Copy out each line of the data that holds the word "list".

### INFORMATION
Segment Open
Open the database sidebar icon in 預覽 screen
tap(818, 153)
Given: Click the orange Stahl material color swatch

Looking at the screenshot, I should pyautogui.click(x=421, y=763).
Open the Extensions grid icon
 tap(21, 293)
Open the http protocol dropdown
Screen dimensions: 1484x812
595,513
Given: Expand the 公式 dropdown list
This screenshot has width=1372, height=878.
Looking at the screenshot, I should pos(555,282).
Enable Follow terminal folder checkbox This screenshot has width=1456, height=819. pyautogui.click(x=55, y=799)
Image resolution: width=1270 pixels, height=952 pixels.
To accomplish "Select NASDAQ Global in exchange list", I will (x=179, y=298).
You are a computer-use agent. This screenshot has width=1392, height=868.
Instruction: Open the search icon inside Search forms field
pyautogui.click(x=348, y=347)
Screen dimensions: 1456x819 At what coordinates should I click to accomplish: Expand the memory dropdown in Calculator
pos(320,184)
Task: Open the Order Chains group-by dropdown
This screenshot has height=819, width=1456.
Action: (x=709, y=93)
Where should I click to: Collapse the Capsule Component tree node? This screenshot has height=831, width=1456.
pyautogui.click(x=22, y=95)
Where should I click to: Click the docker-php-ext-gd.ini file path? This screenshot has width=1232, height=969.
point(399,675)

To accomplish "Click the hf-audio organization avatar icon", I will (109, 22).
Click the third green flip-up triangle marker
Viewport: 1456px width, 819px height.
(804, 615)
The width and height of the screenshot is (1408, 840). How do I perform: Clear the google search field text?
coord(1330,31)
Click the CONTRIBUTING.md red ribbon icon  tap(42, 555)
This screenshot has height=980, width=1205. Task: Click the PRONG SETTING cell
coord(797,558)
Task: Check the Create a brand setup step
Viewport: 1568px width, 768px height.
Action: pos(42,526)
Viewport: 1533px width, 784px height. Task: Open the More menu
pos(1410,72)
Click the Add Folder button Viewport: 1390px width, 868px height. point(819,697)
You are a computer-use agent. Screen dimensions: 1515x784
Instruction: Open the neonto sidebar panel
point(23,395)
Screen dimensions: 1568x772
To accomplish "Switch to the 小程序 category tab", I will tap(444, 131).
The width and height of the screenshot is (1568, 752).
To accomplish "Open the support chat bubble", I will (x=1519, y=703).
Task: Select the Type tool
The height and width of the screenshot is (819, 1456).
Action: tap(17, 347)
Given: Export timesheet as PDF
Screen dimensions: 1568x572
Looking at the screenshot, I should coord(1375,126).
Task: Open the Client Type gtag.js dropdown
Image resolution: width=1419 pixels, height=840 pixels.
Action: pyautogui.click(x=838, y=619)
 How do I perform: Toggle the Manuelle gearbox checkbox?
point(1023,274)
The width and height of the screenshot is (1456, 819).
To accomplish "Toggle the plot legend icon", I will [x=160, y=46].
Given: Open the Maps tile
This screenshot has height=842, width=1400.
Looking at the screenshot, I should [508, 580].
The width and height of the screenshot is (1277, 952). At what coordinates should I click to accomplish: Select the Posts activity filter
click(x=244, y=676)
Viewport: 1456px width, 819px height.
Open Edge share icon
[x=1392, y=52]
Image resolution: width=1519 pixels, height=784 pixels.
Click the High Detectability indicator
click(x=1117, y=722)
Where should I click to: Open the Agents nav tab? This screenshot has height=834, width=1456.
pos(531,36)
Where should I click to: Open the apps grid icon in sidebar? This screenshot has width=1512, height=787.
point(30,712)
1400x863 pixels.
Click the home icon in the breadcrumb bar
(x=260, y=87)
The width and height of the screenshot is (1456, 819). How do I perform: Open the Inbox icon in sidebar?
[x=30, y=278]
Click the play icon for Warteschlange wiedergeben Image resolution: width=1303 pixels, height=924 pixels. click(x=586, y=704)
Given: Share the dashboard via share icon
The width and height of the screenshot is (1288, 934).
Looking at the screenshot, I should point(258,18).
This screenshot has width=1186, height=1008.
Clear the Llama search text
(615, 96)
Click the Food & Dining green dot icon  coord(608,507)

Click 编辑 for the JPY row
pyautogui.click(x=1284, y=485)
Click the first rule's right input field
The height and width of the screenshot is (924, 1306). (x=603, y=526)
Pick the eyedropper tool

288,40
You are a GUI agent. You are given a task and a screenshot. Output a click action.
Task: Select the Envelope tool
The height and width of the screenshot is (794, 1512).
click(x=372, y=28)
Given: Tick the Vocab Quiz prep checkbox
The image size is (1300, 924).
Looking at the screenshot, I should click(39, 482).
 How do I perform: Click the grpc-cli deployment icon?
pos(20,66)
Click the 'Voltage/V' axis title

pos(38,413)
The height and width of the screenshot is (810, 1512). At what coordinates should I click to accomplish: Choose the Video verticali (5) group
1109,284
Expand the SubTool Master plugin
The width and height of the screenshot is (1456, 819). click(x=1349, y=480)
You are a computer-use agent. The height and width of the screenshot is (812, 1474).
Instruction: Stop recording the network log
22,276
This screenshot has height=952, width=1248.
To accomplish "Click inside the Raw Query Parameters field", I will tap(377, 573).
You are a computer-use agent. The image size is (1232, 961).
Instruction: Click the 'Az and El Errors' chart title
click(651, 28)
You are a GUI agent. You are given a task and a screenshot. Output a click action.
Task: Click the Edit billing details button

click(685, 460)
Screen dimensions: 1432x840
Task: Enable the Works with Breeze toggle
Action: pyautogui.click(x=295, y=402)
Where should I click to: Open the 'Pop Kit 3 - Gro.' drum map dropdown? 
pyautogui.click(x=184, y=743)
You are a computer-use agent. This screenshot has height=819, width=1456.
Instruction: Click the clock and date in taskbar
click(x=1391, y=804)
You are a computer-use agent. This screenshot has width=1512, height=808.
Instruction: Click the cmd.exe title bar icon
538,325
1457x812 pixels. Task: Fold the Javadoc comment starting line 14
Segment Closed
### ANSWER SECTION
Given: Expand the 公式 dropdown list
To accomplish "Select NASDAQ Global in exchange list", I will (x=179, y=298).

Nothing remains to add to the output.